And you think that Labor’s socioeconomic policy is different?
“In past years, the Labor Party used to run a welfare state. In those days, at least we had a safety net to fall on. Sadly, Labor has changed immensely. Avi Gabbay and [Zionist Union MK] Erel Margalit’s economic policies are certainly not anything close to being socialist.”
So, you think you can convince people from the Sephardi community to vote for Labor?
“Yes. But only if Labor finds a way to reconnect with the people. But that’s not so simple. And it certainly won’t happen unless it makes room for someone like me.”
It would have seemed natural for you to become close with Amir Peretz, the party’s preeminent Sephardi member. Instead, you filed an appeal in court against him.
“Peretz is part of the junta, a well-oiled machine that is making it hard for new people to join. Enough already with this old way of thinking. It’s time for him to move on and make room for newcomers. Instead, I received a threat from his headquarters to rescind my appeal.”
The following is an official response from Peretz’s headquarters: “Her claim that threats were made are nonsensical. All her appeals were rejected outright by the Labor Party’s investigation unit.”
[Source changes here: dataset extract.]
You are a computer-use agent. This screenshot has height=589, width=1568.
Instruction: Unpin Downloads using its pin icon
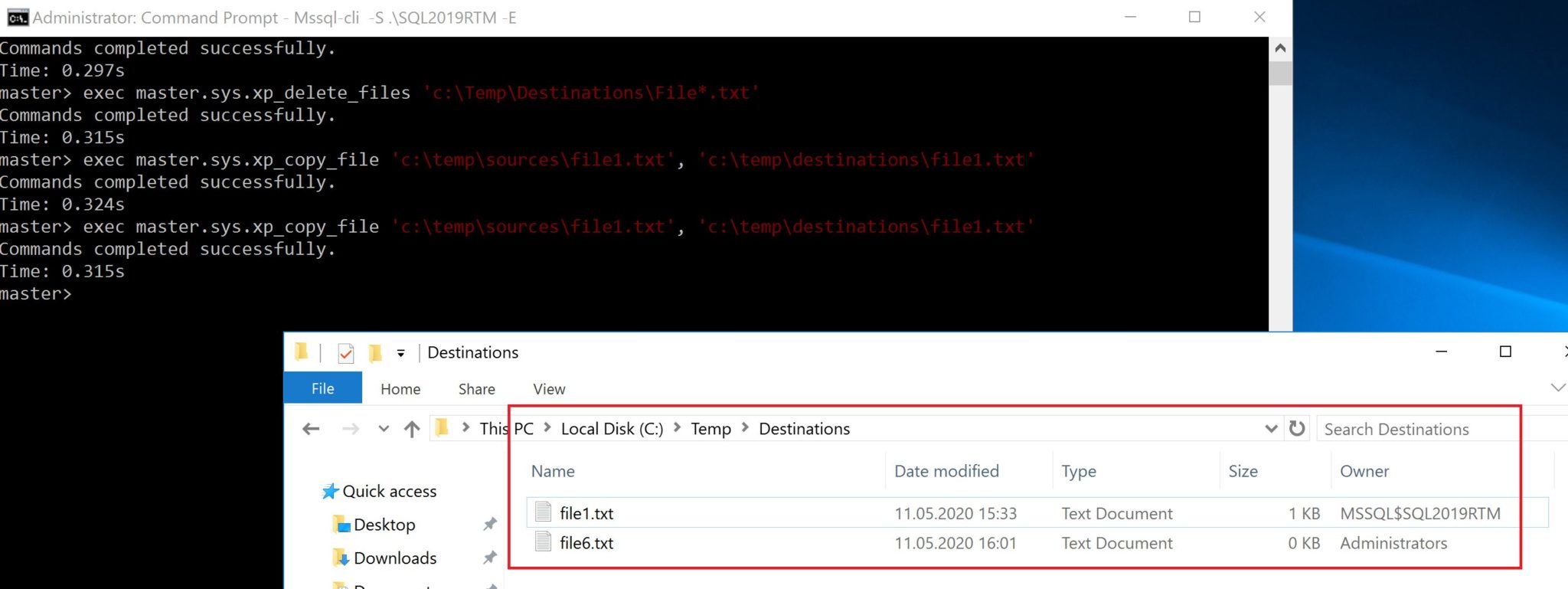490,558
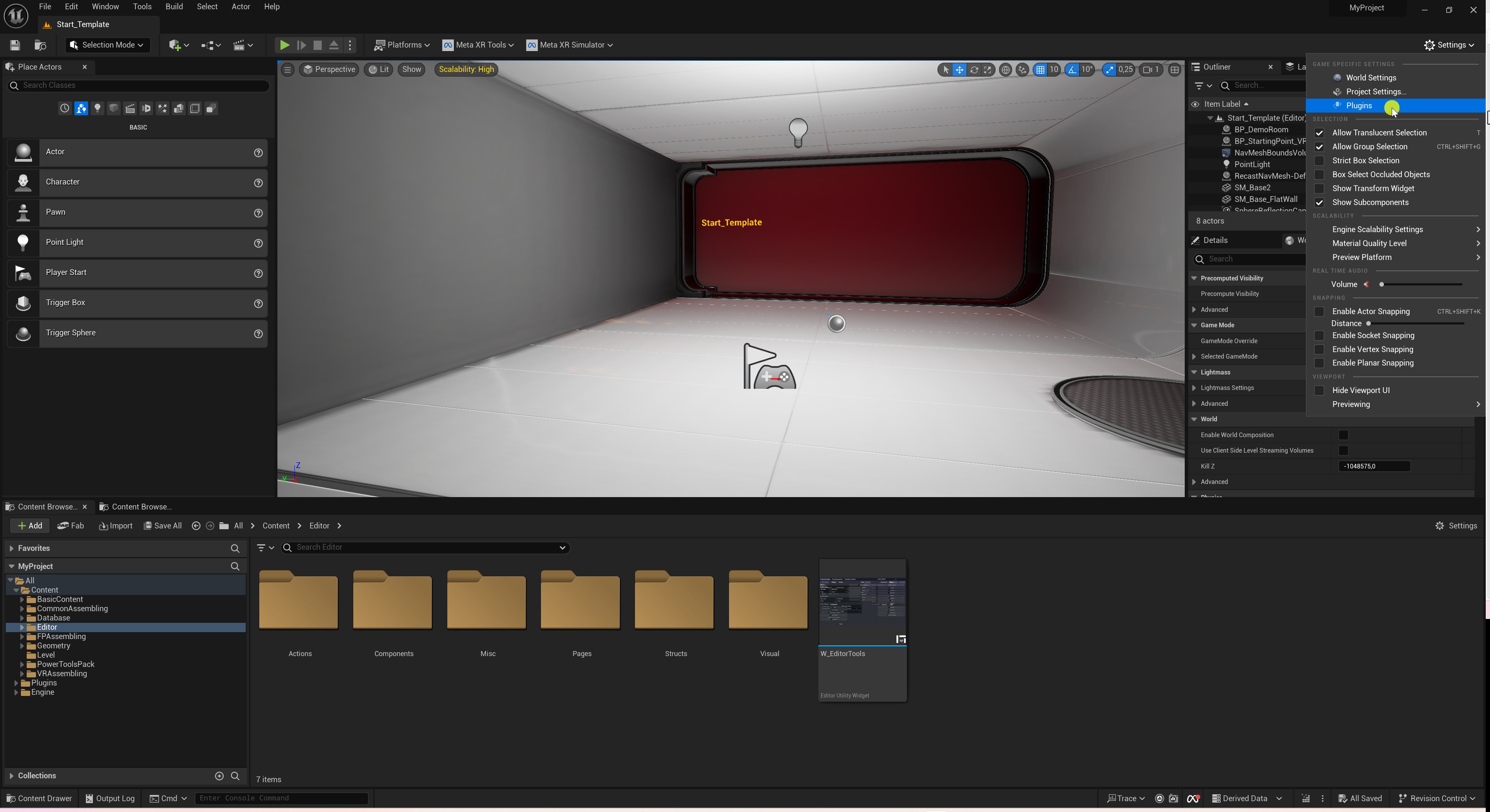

“There are a few MKs who are pretty intransigent,” she says. “But a large percentage is made up of people who are pretty open. These people, unfortunately, don’t usually vote in the primaries. I’m calling on all these people to go out and vote, so that we can start again with a clean slate. I believe we can overcome the hurdles. If people vote for me in the first round, this will cause an earthquake.”
Which Labor candidates do you value above the rest?
“All of the candidates are quality, suitable people. I think Margalit’s heart is in the right place. He’s not as shallow as others, though I wasn’t so impressed by the trick he played on Gabbay. I don’t feel very close to Omer Bar Lev. Amiram Levin is clean, but the effort he had to make to become a major-general is less than what it would take me to get a university degree. Bougie [Isaac Herzog] is just more of the same.”
What about Gabbay?
“I don’t understand why he got caught up in the Likud voting saga. Especially since this is exactly what the Labor Party needs to do – pick up voters who used to vote Right. Gabbay is one of a hundred children who succeeded in escaping poverty, but he never returned home to help everyone else. He’ll never lead a revolution.”
Are the women in Labor supportive?
“Shelly Yacimovich claims that she’s a feminist, but she wouldn’t even let me open my mouth. She’d rather put a muzzle on me and never let me take the stage.
In an interview with Guri Alfi she said there were no women running for the Labor leadership. Is that being a feminist?”
You’ve only touched on social aspects, and haven’t made any comments about the main issue facing Israel today: the Palestinian conflict.
“Politicians only use the Palestinian conflict as a way to polarize the community. It’s all a boondoggle. I mean, seriously if you were to put Bibi [Netanyanu], Bougie and Yair Lapid in the same room together, they’d all vote for the exact same two-state solution, with similar details.
Most of the country would follow them.”
But not Bayit Yehudi.
“The national-religious have caused Israel and Judaism to become more extreme. Because of my concern for the stranger living in our midst, they call me a leftist traitor. They are a minority that dictates how the rest of us should live. It makes my blood boil.”